■ Requirement ■
Render the stretch of the material from the line containing "Task: Click the orange Total amount ₦ 41,810" through the line containing "1512x810 pixels. click(x=768, y=299)" as a Markdown table with the columns Row and Text, numbering each line and omitting any blank lines.
### Entries ###
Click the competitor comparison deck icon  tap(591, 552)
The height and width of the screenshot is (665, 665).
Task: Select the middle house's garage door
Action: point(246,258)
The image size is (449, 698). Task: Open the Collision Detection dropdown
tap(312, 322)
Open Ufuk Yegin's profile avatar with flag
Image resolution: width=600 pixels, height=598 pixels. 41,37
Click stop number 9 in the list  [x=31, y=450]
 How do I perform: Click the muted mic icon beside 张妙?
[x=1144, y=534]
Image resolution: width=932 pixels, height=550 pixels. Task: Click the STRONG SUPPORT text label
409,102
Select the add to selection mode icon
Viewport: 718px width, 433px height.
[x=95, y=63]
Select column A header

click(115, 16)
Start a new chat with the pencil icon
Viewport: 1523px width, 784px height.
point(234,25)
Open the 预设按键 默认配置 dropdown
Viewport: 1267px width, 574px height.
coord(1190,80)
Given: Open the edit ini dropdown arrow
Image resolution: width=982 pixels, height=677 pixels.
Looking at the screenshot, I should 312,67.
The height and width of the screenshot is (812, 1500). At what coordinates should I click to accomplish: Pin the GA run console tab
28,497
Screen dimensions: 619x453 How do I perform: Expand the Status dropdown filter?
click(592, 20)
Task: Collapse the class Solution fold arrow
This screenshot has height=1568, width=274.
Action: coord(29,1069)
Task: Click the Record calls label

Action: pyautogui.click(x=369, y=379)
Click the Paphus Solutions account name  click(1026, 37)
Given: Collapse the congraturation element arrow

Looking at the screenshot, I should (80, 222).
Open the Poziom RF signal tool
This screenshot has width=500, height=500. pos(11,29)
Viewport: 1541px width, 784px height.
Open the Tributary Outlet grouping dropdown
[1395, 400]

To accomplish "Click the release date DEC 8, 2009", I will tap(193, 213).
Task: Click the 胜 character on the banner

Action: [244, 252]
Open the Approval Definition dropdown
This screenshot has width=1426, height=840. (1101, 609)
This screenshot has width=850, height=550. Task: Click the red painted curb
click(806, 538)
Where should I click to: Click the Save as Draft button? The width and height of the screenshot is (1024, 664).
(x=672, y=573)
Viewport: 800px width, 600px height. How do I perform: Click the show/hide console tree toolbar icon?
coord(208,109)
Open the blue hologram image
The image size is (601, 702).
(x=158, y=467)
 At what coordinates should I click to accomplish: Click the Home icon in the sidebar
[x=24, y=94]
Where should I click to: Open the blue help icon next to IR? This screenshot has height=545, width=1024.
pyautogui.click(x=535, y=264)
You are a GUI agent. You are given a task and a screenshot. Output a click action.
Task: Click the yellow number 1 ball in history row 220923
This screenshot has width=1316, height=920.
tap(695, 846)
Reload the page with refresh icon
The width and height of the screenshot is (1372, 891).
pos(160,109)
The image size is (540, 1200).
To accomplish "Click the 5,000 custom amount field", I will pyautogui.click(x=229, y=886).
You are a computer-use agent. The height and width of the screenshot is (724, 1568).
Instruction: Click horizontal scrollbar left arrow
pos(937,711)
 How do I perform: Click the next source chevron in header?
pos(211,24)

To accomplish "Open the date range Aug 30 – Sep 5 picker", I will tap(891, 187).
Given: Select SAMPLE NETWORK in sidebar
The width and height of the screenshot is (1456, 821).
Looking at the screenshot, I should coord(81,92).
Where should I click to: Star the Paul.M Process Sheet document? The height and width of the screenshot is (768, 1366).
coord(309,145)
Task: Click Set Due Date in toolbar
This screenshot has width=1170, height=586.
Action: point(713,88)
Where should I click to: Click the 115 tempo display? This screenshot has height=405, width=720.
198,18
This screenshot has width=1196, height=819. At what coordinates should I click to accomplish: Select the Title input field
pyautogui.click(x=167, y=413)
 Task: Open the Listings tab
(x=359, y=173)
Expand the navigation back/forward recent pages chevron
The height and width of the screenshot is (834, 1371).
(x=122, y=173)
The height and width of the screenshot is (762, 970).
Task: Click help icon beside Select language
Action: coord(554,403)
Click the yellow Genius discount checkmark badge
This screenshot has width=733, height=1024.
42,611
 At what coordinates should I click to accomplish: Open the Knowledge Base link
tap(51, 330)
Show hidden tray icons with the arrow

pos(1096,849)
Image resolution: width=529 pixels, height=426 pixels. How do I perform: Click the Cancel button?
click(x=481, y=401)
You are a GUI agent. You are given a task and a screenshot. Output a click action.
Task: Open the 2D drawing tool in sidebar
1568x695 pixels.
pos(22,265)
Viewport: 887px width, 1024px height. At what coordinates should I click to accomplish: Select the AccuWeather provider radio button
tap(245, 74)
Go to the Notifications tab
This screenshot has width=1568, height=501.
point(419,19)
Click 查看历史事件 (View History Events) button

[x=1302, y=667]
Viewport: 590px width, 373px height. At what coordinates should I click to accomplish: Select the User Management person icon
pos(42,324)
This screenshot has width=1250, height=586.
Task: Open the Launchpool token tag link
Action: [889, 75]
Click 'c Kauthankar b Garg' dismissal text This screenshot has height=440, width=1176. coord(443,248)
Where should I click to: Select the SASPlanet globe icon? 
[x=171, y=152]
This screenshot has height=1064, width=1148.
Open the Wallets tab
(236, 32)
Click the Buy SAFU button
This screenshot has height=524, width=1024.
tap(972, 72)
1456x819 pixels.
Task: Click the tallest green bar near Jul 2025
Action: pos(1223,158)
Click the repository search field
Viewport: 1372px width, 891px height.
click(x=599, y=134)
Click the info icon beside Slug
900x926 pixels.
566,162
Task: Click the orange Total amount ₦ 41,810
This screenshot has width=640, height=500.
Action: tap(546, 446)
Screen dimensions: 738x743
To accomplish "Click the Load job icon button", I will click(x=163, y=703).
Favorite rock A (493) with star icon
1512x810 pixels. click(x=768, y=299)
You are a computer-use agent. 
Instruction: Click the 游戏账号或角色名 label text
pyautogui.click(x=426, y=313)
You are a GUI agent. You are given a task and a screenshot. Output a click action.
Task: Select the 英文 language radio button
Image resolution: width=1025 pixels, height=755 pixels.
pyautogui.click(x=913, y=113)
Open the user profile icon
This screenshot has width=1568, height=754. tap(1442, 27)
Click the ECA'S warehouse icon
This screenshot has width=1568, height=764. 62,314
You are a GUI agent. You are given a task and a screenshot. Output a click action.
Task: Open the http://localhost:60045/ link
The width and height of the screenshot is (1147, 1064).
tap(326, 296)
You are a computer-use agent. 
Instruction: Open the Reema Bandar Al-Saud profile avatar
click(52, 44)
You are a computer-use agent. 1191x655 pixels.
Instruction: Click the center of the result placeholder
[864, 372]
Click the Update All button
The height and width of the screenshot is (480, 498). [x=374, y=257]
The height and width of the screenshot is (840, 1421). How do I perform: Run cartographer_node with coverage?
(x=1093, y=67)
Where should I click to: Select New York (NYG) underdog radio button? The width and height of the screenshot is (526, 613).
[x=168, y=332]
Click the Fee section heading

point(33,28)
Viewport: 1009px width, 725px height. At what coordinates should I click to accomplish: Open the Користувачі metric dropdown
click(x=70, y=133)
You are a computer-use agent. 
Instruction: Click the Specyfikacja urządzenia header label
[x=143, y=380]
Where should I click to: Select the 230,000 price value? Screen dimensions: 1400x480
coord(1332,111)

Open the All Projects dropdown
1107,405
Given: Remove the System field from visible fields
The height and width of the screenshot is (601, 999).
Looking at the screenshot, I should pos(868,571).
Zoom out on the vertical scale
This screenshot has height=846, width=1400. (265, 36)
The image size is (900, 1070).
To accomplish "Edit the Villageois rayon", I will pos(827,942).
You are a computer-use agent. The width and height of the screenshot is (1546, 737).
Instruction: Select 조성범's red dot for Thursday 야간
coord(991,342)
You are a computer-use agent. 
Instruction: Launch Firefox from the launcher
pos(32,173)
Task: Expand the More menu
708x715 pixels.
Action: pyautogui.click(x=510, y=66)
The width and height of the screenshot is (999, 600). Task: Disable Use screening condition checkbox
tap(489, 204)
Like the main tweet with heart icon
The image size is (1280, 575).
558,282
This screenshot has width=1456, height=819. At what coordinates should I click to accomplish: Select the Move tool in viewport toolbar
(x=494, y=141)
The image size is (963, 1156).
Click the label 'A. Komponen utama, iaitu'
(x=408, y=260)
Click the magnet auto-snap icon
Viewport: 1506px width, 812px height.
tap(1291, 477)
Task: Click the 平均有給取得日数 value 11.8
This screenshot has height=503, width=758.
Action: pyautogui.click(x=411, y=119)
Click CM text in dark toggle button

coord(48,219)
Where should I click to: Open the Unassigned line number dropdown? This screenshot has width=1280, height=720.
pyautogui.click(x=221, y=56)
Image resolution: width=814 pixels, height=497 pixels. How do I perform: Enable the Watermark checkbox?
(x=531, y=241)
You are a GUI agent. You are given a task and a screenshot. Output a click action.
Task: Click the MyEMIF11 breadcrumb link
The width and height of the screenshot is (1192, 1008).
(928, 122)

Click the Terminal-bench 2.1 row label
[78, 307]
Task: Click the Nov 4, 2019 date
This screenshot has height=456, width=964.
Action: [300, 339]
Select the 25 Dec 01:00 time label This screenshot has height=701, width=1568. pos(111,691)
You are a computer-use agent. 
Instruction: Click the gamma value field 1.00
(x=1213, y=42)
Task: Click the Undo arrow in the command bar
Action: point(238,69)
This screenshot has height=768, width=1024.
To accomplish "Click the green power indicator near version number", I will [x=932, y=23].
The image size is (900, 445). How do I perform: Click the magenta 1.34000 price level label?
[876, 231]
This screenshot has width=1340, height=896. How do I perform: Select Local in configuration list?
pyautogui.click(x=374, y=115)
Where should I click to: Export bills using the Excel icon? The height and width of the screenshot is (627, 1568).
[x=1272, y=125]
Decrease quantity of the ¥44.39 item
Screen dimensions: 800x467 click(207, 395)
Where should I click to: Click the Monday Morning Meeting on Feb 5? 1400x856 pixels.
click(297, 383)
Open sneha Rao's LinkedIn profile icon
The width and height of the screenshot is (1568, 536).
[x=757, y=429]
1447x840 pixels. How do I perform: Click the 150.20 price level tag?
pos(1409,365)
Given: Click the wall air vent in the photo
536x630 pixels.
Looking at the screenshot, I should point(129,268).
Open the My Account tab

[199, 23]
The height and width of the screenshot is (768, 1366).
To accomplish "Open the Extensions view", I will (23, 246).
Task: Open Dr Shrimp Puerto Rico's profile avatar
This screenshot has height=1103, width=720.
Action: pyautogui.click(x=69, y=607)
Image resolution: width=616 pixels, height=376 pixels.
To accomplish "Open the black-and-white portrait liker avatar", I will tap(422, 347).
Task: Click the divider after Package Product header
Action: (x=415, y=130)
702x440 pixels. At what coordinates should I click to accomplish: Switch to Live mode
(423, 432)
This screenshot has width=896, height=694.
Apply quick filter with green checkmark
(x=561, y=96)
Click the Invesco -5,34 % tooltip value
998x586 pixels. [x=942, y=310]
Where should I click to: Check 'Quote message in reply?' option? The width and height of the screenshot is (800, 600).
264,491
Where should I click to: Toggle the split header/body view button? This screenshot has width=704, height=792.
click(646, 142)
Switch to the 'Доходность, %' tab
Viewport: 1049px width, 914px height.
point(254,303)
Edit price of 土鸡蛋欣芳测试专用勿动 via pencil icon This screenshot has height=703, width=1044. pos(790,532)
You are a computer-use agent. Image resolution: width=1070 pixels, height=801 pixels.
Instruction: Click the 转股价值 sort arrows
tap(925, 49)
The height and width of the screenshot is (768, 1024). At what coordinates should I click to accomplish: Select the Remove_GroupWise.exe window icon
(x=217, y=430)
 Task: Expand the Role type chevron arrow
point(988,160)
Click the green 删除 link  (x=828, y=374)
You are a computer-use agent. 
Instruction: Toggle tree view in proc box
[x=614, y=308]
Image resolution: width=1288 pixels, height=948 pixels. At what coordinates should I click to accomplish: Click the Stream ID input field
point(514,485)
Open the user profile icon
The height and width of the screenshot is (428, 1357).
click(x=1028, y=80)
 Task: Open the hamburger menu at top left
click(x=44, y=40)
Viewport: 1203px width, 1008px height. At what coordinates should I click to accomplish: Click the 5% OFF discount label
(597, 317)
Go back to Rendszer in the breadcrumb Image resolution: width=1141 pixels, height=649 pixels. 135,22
###
■ Final result ■
| Row | Text |
|---|---|
| 1 | Task: Click the orange Total amount ₦ 41,810 |
| 2 | This screenshot has width=640, height=500. |
| 3 | Action: tap(546, 446) |
| 4 | Screen dimensions: 738x743 |
| 5 | To accomplish "Click the Load job icon button", I will click(x=163, y=703). |
| 6 | Favorite rock A (493) with star icon |
| 7 | 1512x810 pixels. click(x=768, y=299) |